品目別売上高は、ネジ締付装置が海外市場を中心に増収となった一方、ナットランナおよびハンドナットランナは設備投資の慎重化や案件期ずれの影響を受け減収となった。2026年3月期の品目別売上高は、ハンドナットランナ4,440百万円(前年同期比△130百万円)、ナットランナ1,206百万円(同△183百万円)、ネジ締付装置1,721百万円(同+421百万円)、サーボプレス88百万円(同+22百万円)、修理点検576百万円(同+23百万円)となった。

品目2026年3月期前年同期比増減
ハンドナットランナ4,440百万円△130百万円
ナットランナ1,206百万円△183百万円
ネジ締付装置1,721百万円+421百万円
サーボプレス88百万円+22百万円
修理点検576百万円+23百万円
合計8,033百万円+153百万円

通期業績予想

会社は2027年3月期の連結業績予想として、売上高8,602百万円(前期比+7.1%)、営業利益1,707百万円(同+8.4%)、経常利益1,742百万円(同+5.0%)、当期純利益1,219百万円(同+4.8%)を見込む。

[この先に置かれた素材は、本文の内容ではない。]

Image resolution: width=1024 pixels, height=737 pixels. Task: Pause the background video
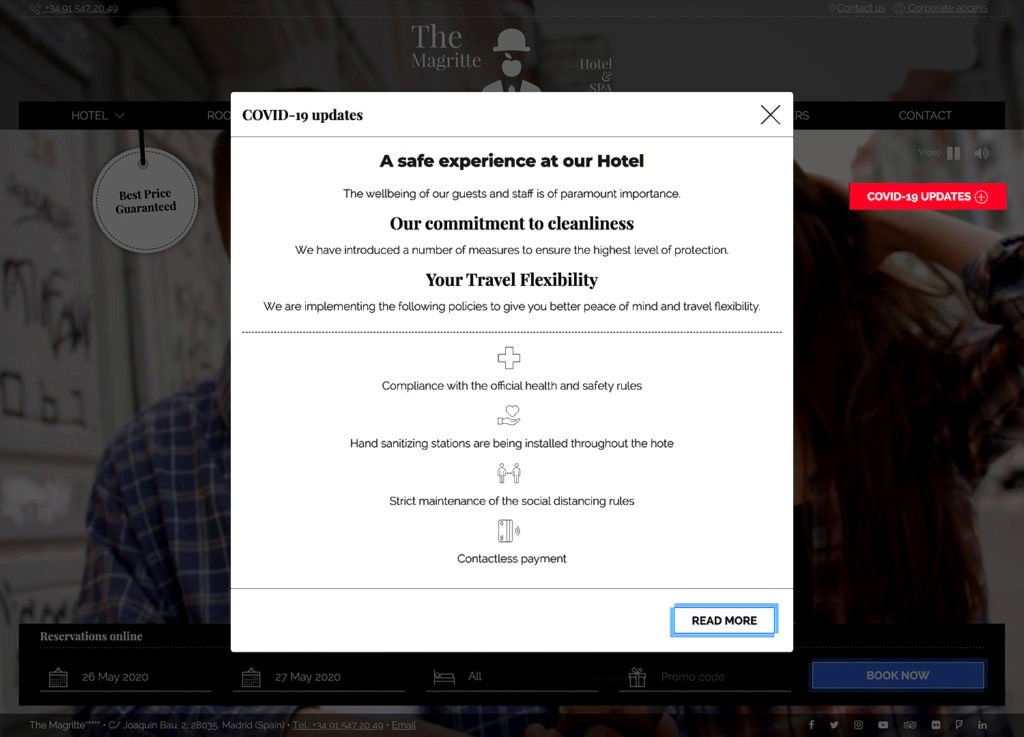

項目2027年3月期(予想)2026年3月期(実績)増減率
売上高8,602百万円8,033百万円+7.1%
売上原価4,532百万円4,445百万円+1.9%
売上総利益4,070百万円3,588百万円+13.4%
販売費・一般管理費2,362百万円2,013百万円+17.3%
営業利益1,707百万円1,574百万円+8.4%
経常利益1,742百万円1,659百万円+5.0%
当期純利益1,219百万円1,163百万円+4.8%
連結業績予想(通期PL予想)
出典:2026年3月期 決算説明資料 P.10

品目別売上高予想は、ハンドナットランナ5,518百万円(構成比64.2%、前期比+24.2%)が牽引役となる一方、ネジ締付装置は1,248百万円(同14.5%、同△27.4%)、ナットランナは1,116百万円(同13.0%、同△7.4%)、サーボプレス150百万円(同1.7%、同+70.4%)、修理点検566百万円(同6.6%、同△1.7%)を見込む。

品目2026年3月期(実績)2027年3月期(予想)増減率
ハンドナットランナ4,440百万円5,518百万円+24.2%
ナットランナ1,206百万円1,116百万円△7.4%
ネジ締付装置1,721百万円1,248百万円△27.4%
サーボプレス88百万円150百万円+70.4%
修理点検576百万円566百万円△1.7%
合計8,033百万円8,602百万円+7.0%
連結業績予想(品種別売上高予想)
出典:2026年3月期 決算説明資料 P.11

株主還元

配当方針は、財務体質の強化・充実を図り、将来の事業展開に必要な内部留保を確保しつつ、安定した配当を継続していくことを基本方針とし、増配を継続するとしている。また、財務・資本政策の重点施策として株主還元の強化(配当性向30%)を掲げている。

中期経営計画/トピック

中期ビジョン「ESTIC 2.0 – Next Stage」のもと、中期プランとして売上高100億円を掲げ、資本コストを意識した経営を推進しROE10%超の継続を目指すとしている。設備面では、コア生産拠点移転プロジェクトとして新工場Product Assembly Center(延床面積4,000㎡、投資総額18億円、2026年11月竣工予定)を計画している。米国関税の影響については、一部製品への価格転嫁により仕入コスト上昇分を概ね吸収した一方、素材関連の関税や米国人件費上昇の影響は想定を上回り、一部利益圧迫要因となったとしている。

※本記事はエスティックが公開したIR資料(直近の通期決算説明資料)に基づく事実整理であり、特定銘柄の売買を推奨するものではありません。数値は開示資料に基づきますが、利益指標の定義や集計方法は会社により異なる場合があります。投資判断はご自身の責任でお願いいたします。